**Exercise data:**

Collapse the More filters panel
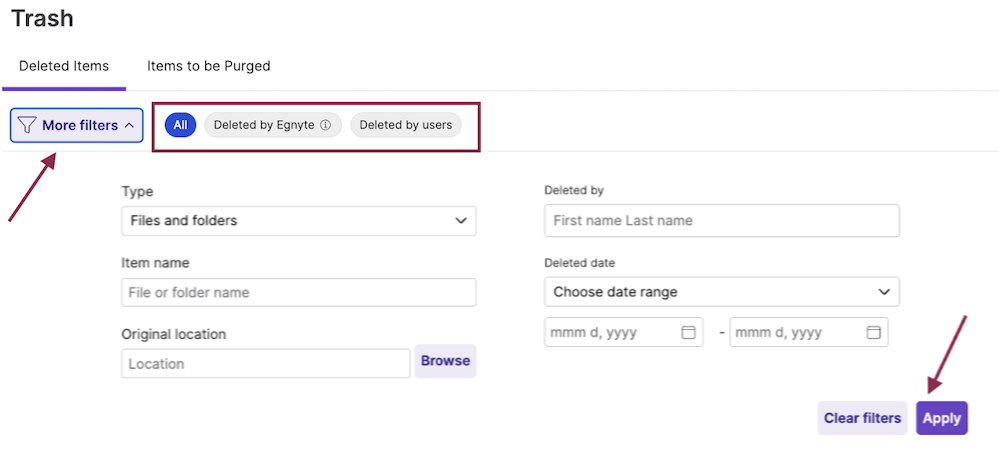 (129, 126)

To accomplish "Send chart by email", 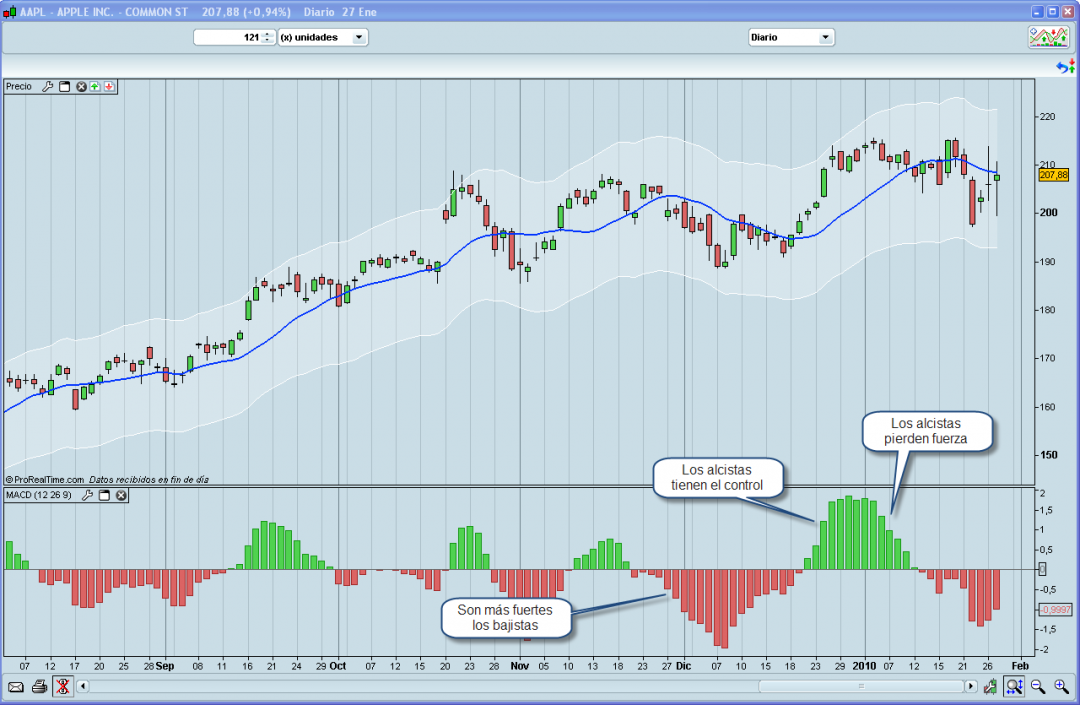I will (16, 687).
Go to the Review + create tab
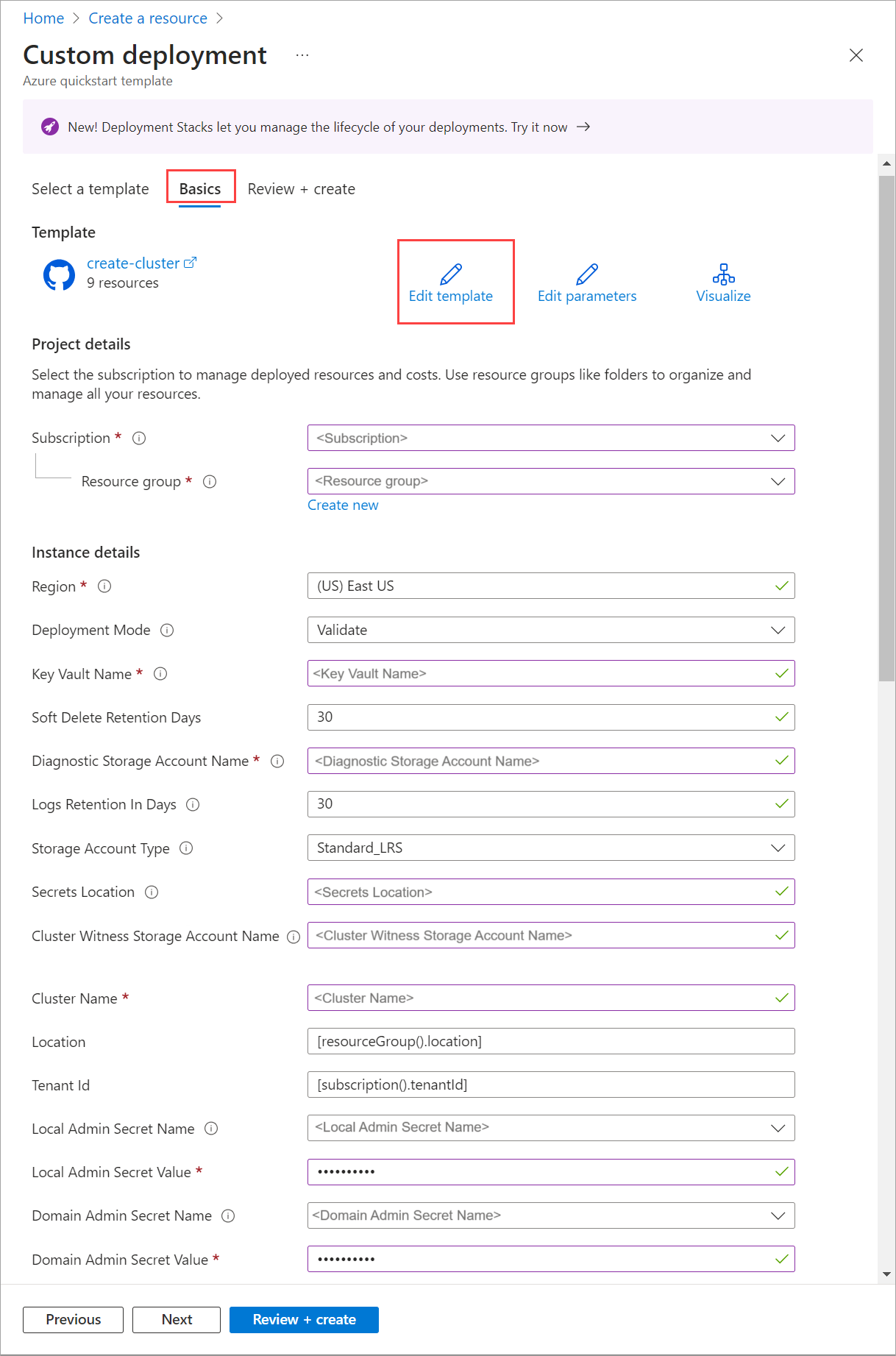This screenshot has height=1356, width=896. coord(301,189)
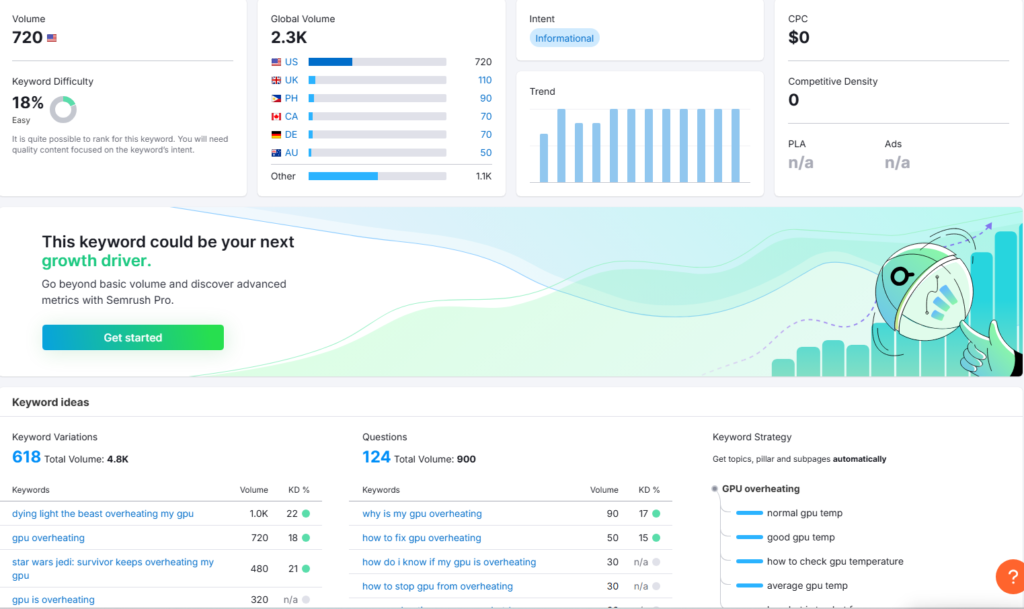
Task: Click the Australia flag in Global Volume list
Action: coord(276,152)
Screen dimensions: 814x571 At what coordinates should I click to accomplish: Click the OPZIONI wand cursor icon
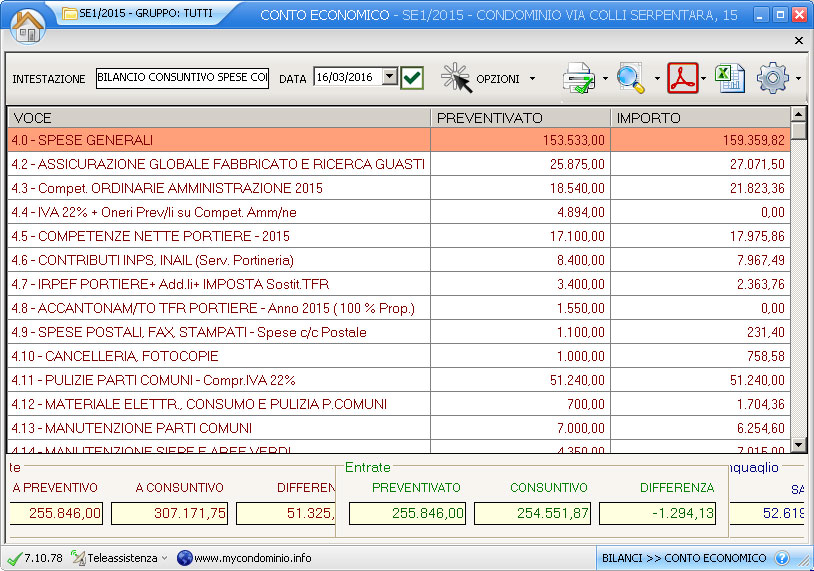(456, 78)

**Problem details:**
Starting at the line that holds "Go to the Review + create tab", repeat every line through the end of the listing exactly as written, skipping any picture.

**Response to this exercise:**
Go to the Review + create tab
This screenshot has height=1356, width=896. coord(301,189)
Task: Click the Australia flag in Global Volume list
Action: coord(276,152)
Screen dimensions: 814x571 At what coordinates should I click to accomplish: Click the OPZIONI wand cursor icon
(456, 78)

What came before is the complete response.